Мистицизм Бородаевского и его интерес к русской религиозности, к особой роли христианства в истории, с момента встречи с Ивановым начинает приобретать черты увлечения оккультными учениями. Время знакомства Бородаевского с «башенной» жизнью совпадает с усиленным интересом Вяч. Иванова к розенкрейцерству. Бородаевский был представлен теософке А.Р. Минцловой, которая месяцами гостила на «башне»; тогда она переводила «Теософию» Штейнера и хотела организовывать розенкрейцеровское «братство» [128] .
128
См. об этом сюжете: Богомолов Н.А. Русская литература начала XX века и оккультизм. М., 1999; Азадовский К. У истоков русского штайнерианства // Звезда, 1998. № 6; Обатнин Г. Иванов-мистик: (Оккультные мотивы в поэзии и прозе Вячеслава Иванова (1907-1919)). М., 2000; Киселев Н.П. Из истории русского розенкрейцерства / Предисл. А. И. Серкова; сост., подгот. текста и коммент. М.В. Рейлина и А.И. Серкова. СПб., 2005 и др.

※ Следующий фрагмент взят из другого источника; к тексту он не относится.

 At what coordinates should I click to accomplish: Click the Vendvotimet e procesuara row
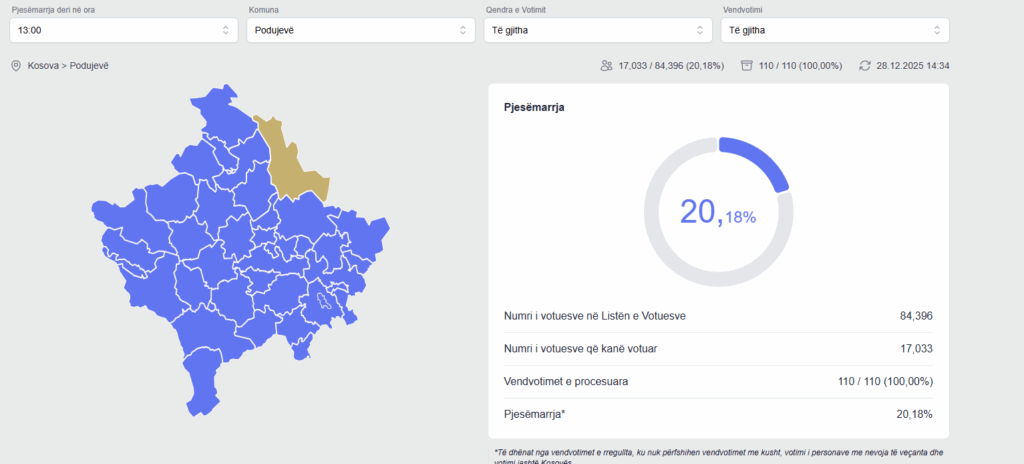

Весной 1910 г. супруги Бородаевские уезжают в курское имение. О «башенной» жизни они расспрашивают в письмах М.М. Замятнину и Веру Шварсалон, которые охотно посвящают их в перипетии литературного быта. Бородаевский обменивается дружескими поэтическими посланиями с М. Кузминым и Ю. Верховским, которому писал летом 1910 г.:
Дорогой Юрий Никандрович,
Сердечное Вам спасибо за Ваше милое и прекрасное послание, которое должно быть признано образцовым. Оно меня очень порадовало, а некоторые характеристики заставили от души смеяться. Собирался ответить вам александрийским стихом (почему-то он стал мне особенно мил теперь), но сперва помешали дела, а потом лихорадка, и я вынужден отвечать Вам речью бескрылой.